Within the data beneath, some lines may hold the word "computer". Give the number of those lines and nothing else.

-------

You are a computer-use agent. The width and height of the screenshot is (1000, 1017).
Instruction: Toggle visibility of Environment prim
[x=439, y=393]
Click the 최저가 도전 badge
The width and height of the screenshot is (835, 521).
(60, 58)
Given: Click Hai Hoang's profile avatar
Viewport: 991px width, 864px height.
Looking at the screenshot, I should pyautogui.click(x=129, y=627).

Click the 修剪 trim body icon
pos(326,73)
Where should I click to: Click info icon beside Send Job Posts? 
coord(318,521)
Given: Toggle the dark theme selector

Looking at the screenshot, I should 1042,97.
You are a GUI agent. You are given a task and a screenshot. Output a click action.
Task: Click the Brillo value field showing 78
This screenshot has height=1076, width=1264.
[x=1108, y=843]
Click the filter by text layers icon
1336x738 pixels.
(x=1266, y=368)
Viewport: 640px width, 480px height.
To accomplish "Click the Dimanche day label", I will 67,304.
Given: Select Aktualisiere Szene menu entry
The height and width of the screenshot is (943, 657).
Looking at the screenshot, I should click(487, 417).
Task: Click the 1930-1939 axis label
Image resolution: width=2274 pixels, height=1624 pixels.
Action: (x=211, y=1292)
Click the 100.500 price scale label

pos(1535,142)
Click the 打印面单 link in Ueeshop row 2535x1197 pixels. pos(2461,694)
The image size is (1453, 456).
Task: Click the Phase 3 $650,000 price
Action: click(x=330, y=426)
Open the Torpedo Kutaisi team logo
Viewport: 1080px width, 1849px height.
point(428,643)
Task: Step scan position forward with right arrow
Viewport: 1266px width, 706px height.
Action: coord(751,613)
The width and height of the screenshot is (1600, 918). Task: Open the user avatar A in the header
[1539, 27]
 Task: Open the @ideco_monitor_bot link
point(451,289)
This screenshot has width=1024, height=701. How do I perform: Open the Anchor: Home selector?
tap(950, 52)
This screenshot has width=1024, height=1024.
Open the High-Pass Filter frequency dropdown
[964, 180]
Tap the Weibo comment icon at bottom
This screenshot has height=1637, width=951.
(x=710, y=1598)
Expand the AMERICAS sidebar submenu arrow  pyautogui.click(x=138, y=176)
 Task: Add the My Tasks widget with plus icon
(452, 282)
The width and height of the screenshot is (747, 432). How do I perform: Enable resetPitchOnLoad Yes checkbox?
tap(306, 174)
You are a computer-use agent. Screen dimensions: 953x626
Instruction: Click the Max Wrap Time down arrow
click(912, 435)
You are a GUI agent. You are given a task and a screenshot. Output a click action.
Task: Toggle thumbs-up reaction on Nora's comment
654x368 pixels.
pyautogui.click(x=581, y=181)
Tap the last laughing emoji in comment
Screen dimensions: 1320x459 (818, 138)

-------

» SOLVED EXERCISE: 2